Internet of Things botnet attack felt across the Internet

Massive attack combining compromised IoT devices, other bots cripples many sites.

The distributed denial of service attacks against dynamic domain name service provider Dyn this morning have now resurged. The attacks have caused outages at services across the Internet.

But this second wave of attacks appears to be affecting even more providers. According to Dale Drew, the chief security officer at Level 3 Communications, the attack is at least in part being mounted from a "botnet" of Internet-of-Things (IoT) devices.

Drew explained the attack in a Periscope briefing this afternoon. "We're seeing attacks coming from a number of different locations," Drew said. "An Internet of Things botnet called Mirai that we identified is also involved in the attack."

The botnet, made up of devices like home Wi-Fi routers and Internet protocol video cameras, is sending massive numbers of requests to Dyn's DNS service. Those requests look legitimate, so it's difficult for Dyn's systems to screen them out from normal domain name lookup requests.

Earlier this month, the code for the Marai botnet was released publicly. It may have been used in the massive DDoS attack against security reporter Brian Krebs. Marai and another IoT botnet called Bashlight exploit a common vulnerability in BusyBox, a pared-down version of the Linux operating system used in embedded devices. Marai and Bashlight have recently been responsible for attacks of massive scale, including the attack on Krebs, which at one point reached a traffic volume of 620 gigabits per second.

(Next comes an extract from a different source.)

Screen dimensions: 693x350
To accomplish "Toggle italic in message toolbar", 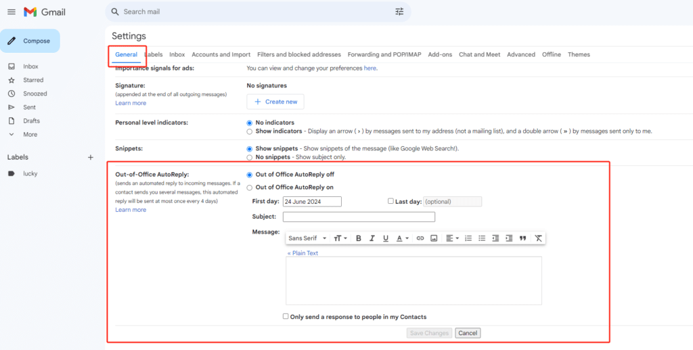I will tap(372, 238).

Matthew Prince, co-founder and CEO of the content delivery and DDoS protection service provider CloudFlare, said that the attack being used against Dyn is an increasingly common one. The attacks append random strings of text to the front of domain names, making them appear like new, legitimate requests for the addresses of systems with a domain. Caching the results to speed up responses is impossible.

Prince told Ars:

They're tough attacks to stop because they often get channeled through recursive providers. They're not cacheable because of the random prefix. We started seeing random prefix attacks like these three years ago, and they remain a very common attack. If IoT devices are being used, that would explain the size and scale [and how the attack] would affect: someone the size of Dyn.

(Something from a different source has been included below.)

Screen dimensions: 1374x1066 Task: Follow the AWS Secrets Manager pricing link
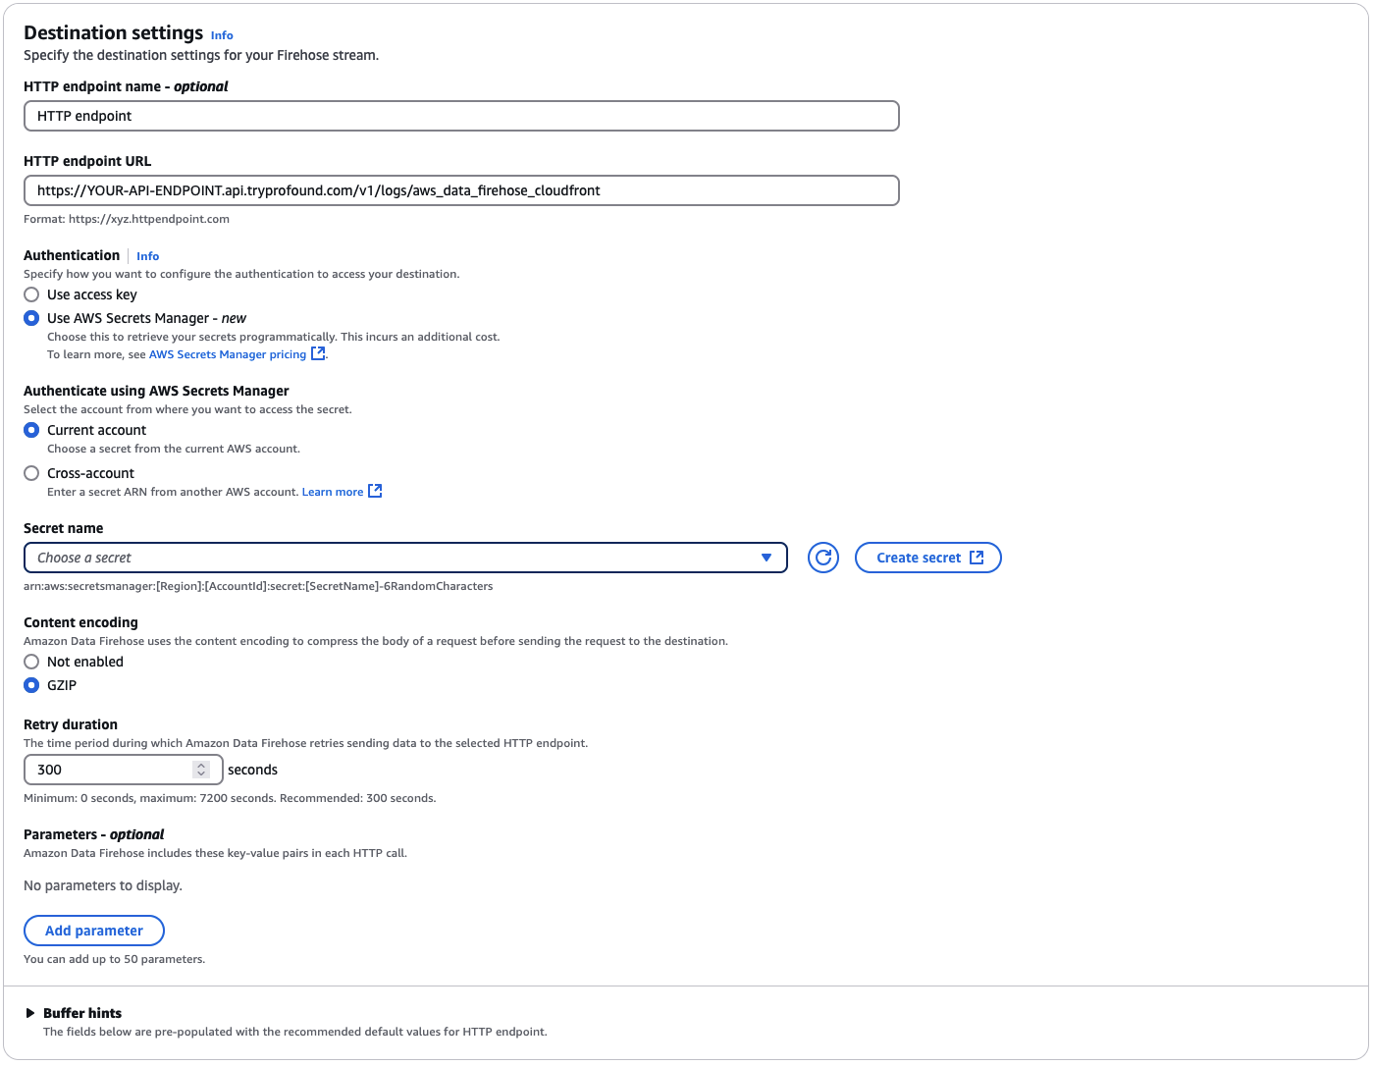coord(227,353)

Both Level 3 and CloudFlare have not directly been affected by the attack. But many of their customers have because of a reliance on Dyn's managed domain name services. The outages began this morning when Dyn reported a distributed denial of service affecting their US East Coast infrastructure.

While the first attack was apparently shrugged off by mid-morning, another wave hit about mid-day Eastern Time, again affecting sites and services that use Dyn as the provider of their authoritative Domain Name Service addresses. This took down parts of Twitter's network, as well as hundreds of other sites—including Github, Box, The Verge, Playstation Network, and personal webpage provider Wix—that rely on Dyn's service to dynamically reassign domain names to Internet addresses for traffic management purposes.

Prince added that Cloudflare was seeing a sizable increase in errors in traffic for its customers because the attack was affecting infrastructure providers like GitHub. "If a customer's site is pointing to a git there, now we can't reach Github," he said. "There are definitely infrastructure providers that we can't reach."

The attack itself is likely pointed at a Dyn customer rather than at Dyn itself. Some indications point to the attack focusing on Sony's Playstation domains, though Dyn has not confirmed this.

Ars will update this story as new information becomes available.